If she cannot do the things you have stated then (i) can she still handle money matters and/or (ii) do you think she still has mental capacity? If the answer to these questions is likely to be "no" then your sister, in my view, would not be able to live independently without getting in to all sorts of problems - like sorting out household bills, repairs, washing and cleaning, taking her medications (if she has any) and, of course, paying the care company.
I think you need to (i) write down all your concerns, including what she can't do and then (ii) either speak with or write to her GP setting out those concerns and asking / suggesting they get her into the surgery on the pretext of a check up / well woman clinic - at which time the GP can chat to her and make their own assessment of her mental capacity, and, if appropriate, a referral to the local memory clinic for formal diagnosis and (iii) have another go at the Local Authority Adult Social Services Dept to carry out a care assessment for your sister to set out what in their view she needs as care. As they have ultimate responsibility I don't think they can legally refuse. If they do refuse you will need to have ago at her ward councillor and set it all to him/her.
As you say your sister will be a self funder, once the LA ASS have done a care assessment they will then say your sister is "on her own" for arranging the care as she will be paying for it.
After having said all that, your biggest problem is persuading your sister that for her own safety she needs carers or to move into a care home. It is v common for people at the early stages of dementia to be in denial and they won't/can't admit there is anything wrong - which is when you get a crisis. Many years ago my OH's aunt was in that position - it only took a moment for her to forget or overlook to turn off the gas or the running tap .... and a disaster will also affect others.
Best wishes
Many thanks for your reply. It is helpful to hear from others with similar experiences. Sometimes you need reassurance that you are doing the right thing and to see if there are avenues that you haven't yet checked out. My sister has had a formal diagnosis and is on meds. Most of the time she is taking them, I have POA for both health and financial and I am dealing with all the life administration. Following the meeting with the care agency we have agreed a compromise situation. They will still attend on a reduced basis and in theory she has agreed that they will help with meal prep. I think I am going to have a go at her GP to see if we can get an OT assessment to actually watch her prepare a meal. (or not!) But this lack of insight/denial I have discovered is quite common. Thank you again for taking the time to write.
 

JoannaH

New member
Feb 6, 2021
9
0
Im afraid that if you are self-funded SS frequently doesnt want to know.
SS is unlikely to go into as much detail for a care plan as a care agency would. When OH had a needs assessment they just said that they advised getting carers in and it was the care agency who went into details of exactly what he would need doing - getting them up? helping them wash and dress? giving medication? preparing meals?
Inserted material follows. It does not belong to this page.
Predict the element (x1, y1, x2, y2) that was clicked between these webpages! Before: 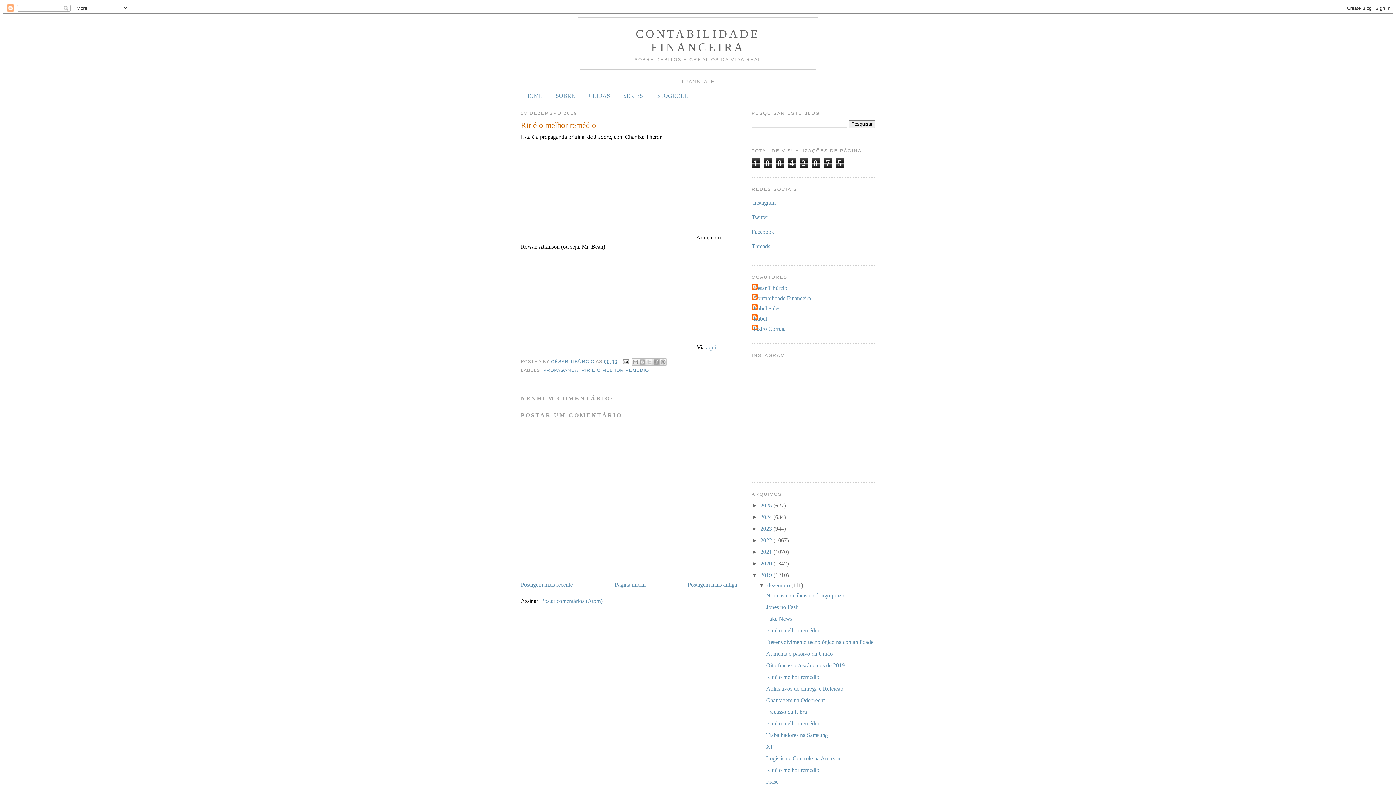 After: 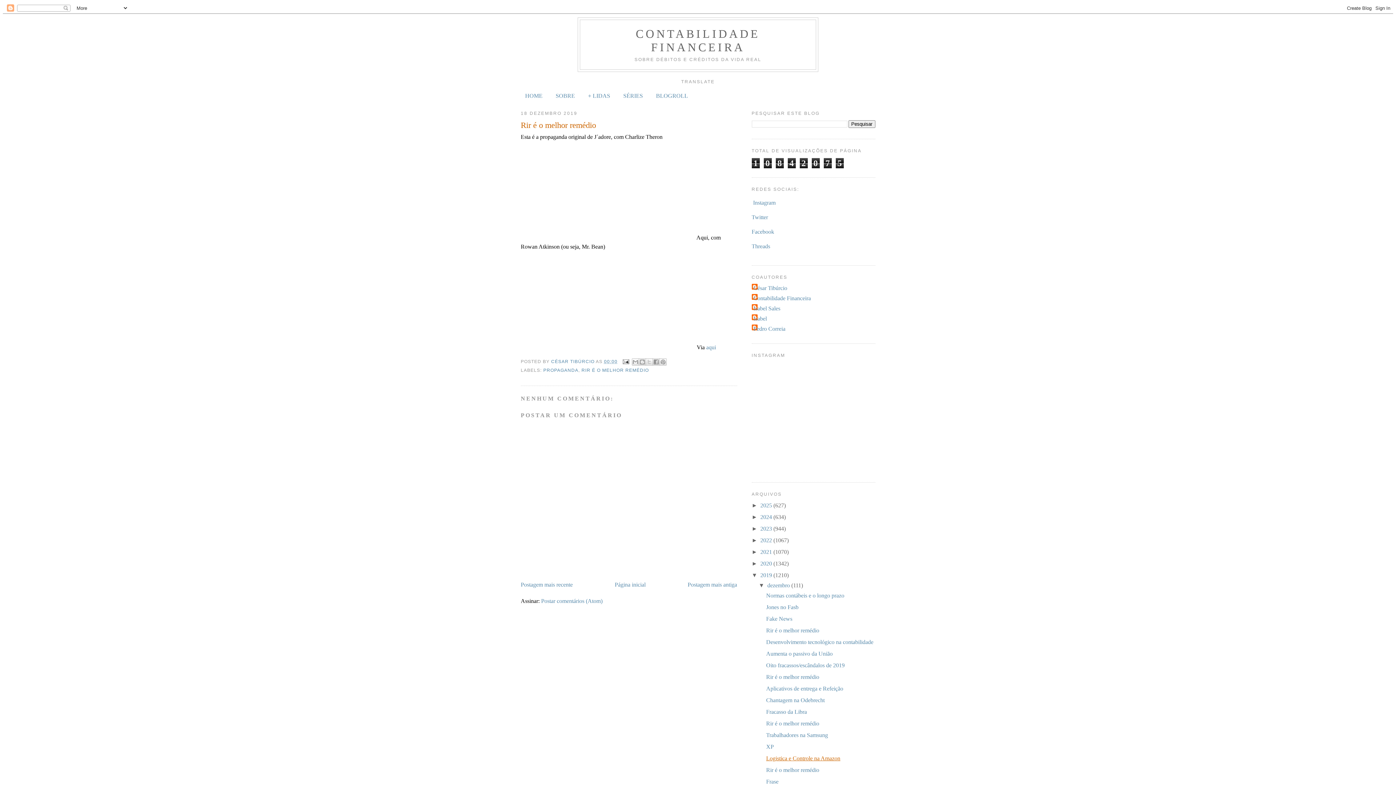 Action: bbox: (766, 755, 840, 761) label: Logistica e Controle na Amazon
I hope the care agency is helpful. You could try asking several agencies and then go with the one you like
Thank you for your reply. I think you are right about the SS and my concern is that if they just do it as an interview with my sister she will present ok. My thoughts now are to see her GP and see if I can get an OT to actually watch her prepare a meal. Then we might get somewhere. The agency is very good but if my sister refuses to let me make a meal they are in a difficult position.